See PNT 1Co 15:1. It was a Greek theory that when the spirit left the mortal body that it remained without a body, but Paul says: "If we too, clothed upon, shall not be without an immortal body". See Meyer on this passage. Many hold that Paul's language is due to the belief that they would meet the Lord in the mortal body is that at his speedy coming. This, I am sure, is a wrong interpretation.
For we that are in [this] tabernacle. This tent dwelling for the journey.

Do groan, being burdened. Groan for deliverance from it, because the burden is so heavy.
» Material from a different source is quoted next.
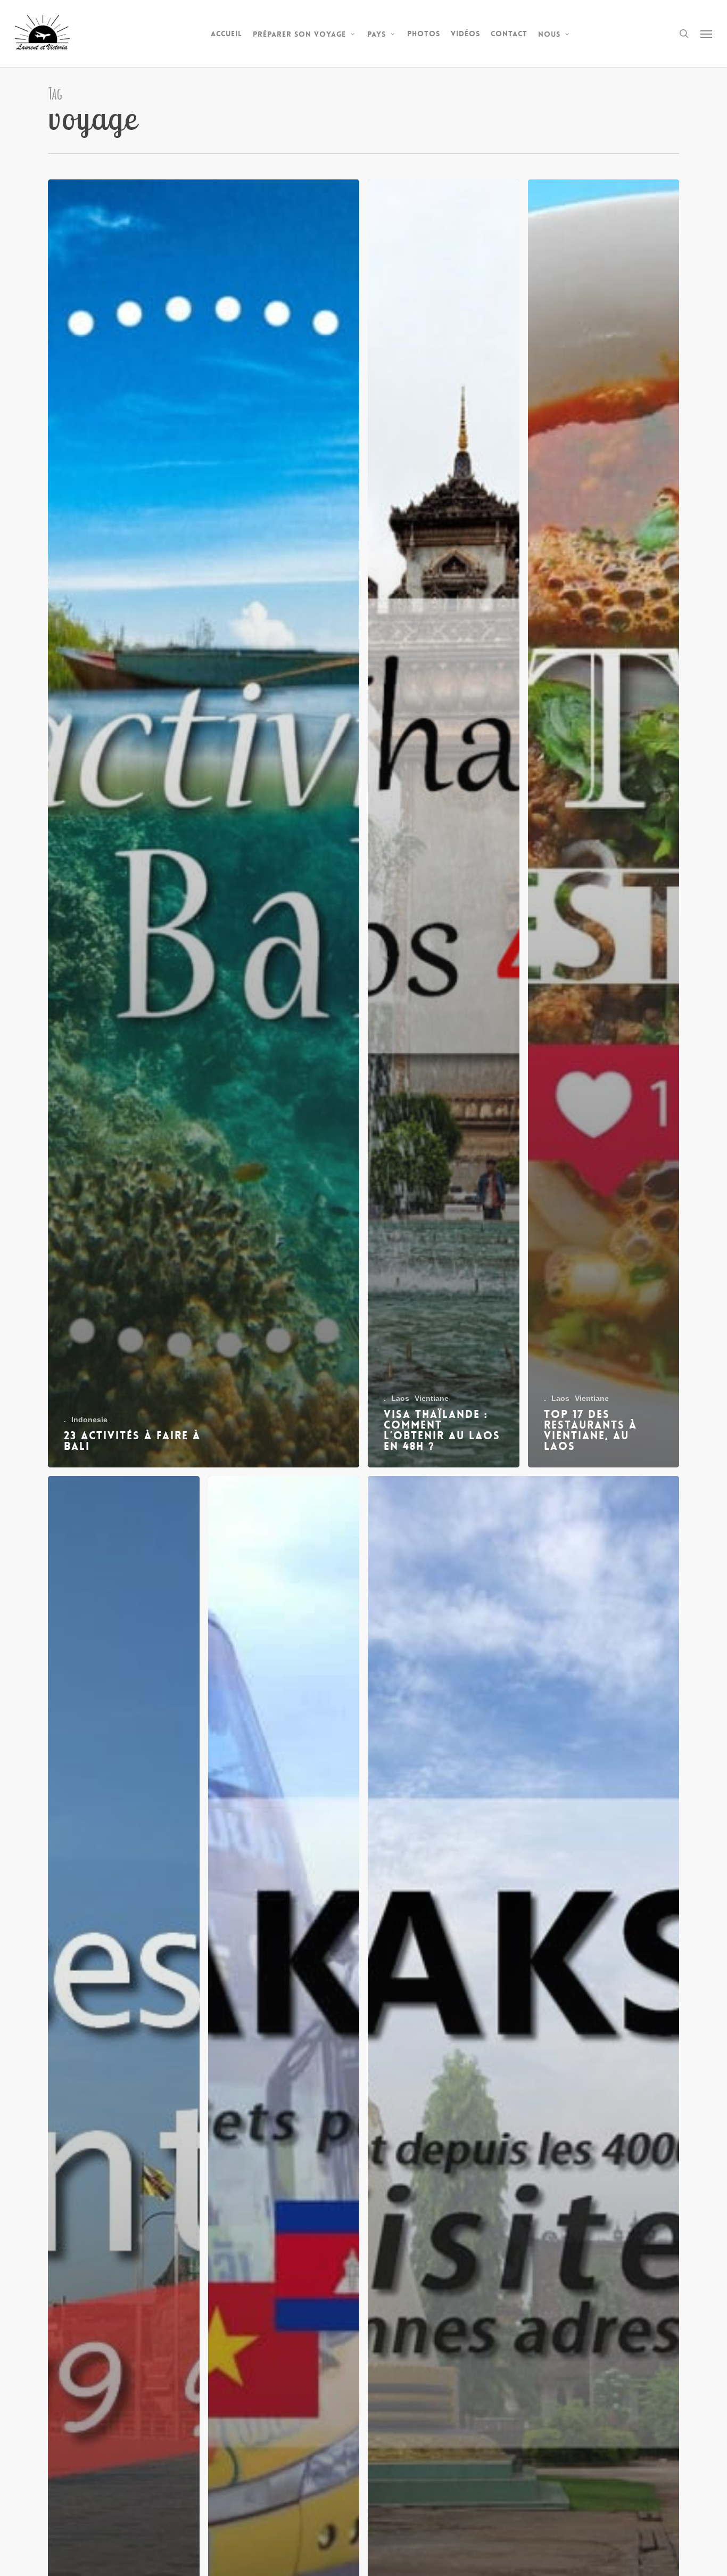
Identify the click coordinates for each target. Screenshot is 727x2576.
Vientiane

Not for that we would be unclothed. It is not that we wish to be freed from a body, but we wish a better one; to lay off the old raiment that we may be clothed upon with the heavenly raiment, the spiritual body, in order that "this mortal shall put on immortality" (1Co 15:53).

‏ 1 John 3:2

Now are we the sons of God. Already we have the great privilege of being sons, and it doth not yet appear what we shall be. Our future glory is not yet manifest. Even we ourselves cannot understand it.

But we know that, when he shall appear. One glorious revelation has been made. At the coming of Christ we shall be like him. Then we shall be like him in body. See Php 3:21. We shall also be found morally in his image.

For we shall see him as he is. To look upon him has power to change us into his glory. See 2Co 3:18.